Researchers have known for decades these algorithms are vulnerable and have been cautioning the world to prepare for the day when all data that has been encrypted using them can be unscrambled. Chief among the proponents is the US Department of Commerce’s National Institute of Standards and Technology (NIST), which is leading a drive for post-quantum cryptography (PQC).
On Tuesday, NIST said it selected four candidate PQC algorithms to replace those that are expected to be felled by quantum computing. They are: CRYSTALS-Kyber, CRYSTALS-Dilithium, FALCON, and SPHINCS+.
CRYSTALS-Kyber and CRYSTALS-Dilithium are likely to be the two most widely used replacements. CRYSTALS-Kyber is used for establishing digital keys two computers that have never interacted with each other can use to encrypt data.

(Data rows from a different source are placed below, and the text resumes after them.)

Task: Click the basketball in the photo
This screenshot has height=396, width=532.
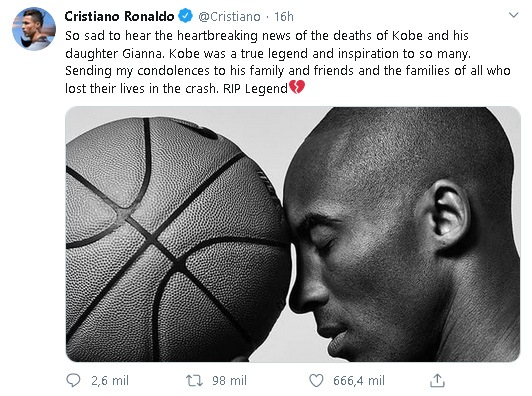Action: 178,239
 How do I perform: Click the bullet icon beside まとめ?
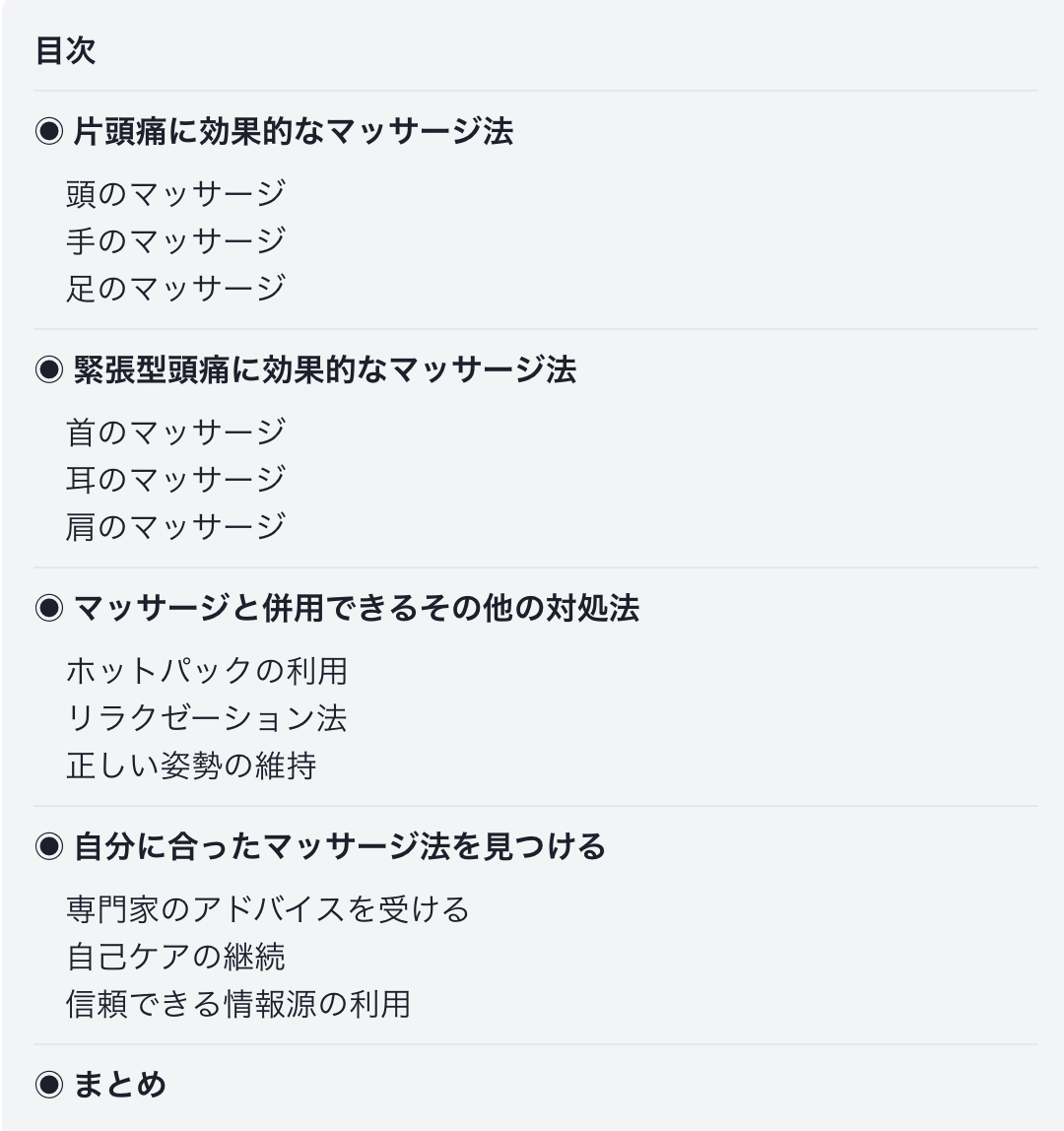49,1084
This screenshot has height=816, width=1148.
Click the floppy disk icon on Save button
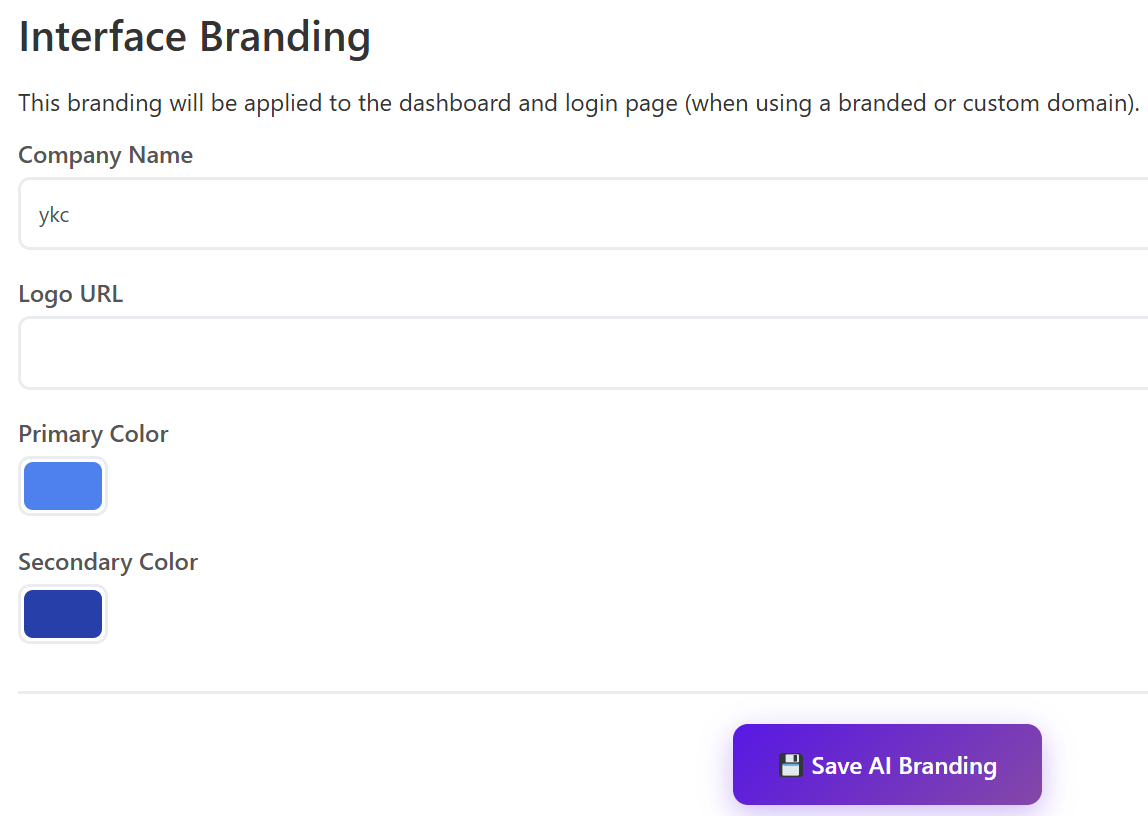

The remaining three, meanwhile, are used for digitally signing encrypted data to establish who sent it.
“CRYSTALS-Kyber (key-establishment) and CRYSTALS-Dilithium (digital signatures) were both selected for their strong security and excellent performance, and NIST expects them to work well in most applications,” NIST officials wrote. “FALCON will also be standardized by NIST since there may be use cases for which CRYSTALS-Dilithium signatures are too large. SPHINCS+ will also be standardized to avoid relying only on the security of lattices for signatures. NIST asks for public feedback on a version of SPHINCS+ with a lower number of maximum signatures.”
The selections announced today are likely to have significant influence going forward.
“The NIST choices certainly matter because many large companies have to comply with the NIST standards even if their own chief cryptographers don’t agree with their choices,” said Graham Steel, CEO of Cryptosense, a company that makes cryptography management software. “But having said that, I personally believe their choices are based on sound reasoning, given what we know right now about the security of these different mathematical problems, and the trade-off with performance.”
Nadia Heninger, an associate professor of computer science and engineering at University of California, San Diego, agreed.
“The algorithms NIST chooses will be the de facto international standard, barring any unexpected last-minute developments,” she wrote in an email. “A lot of companies have been waiting with bated breath for these choices to be announced so they can implement them ASAP.”
While no one knows exactly when quantum computers will be available, there is considerable urgency in moving to PQC as soon as possible. Many researchers say it’s likely that criminals and nation-state spies are recording massive amounts of encrypted communications and stockpiling them for the day they can be decrypted.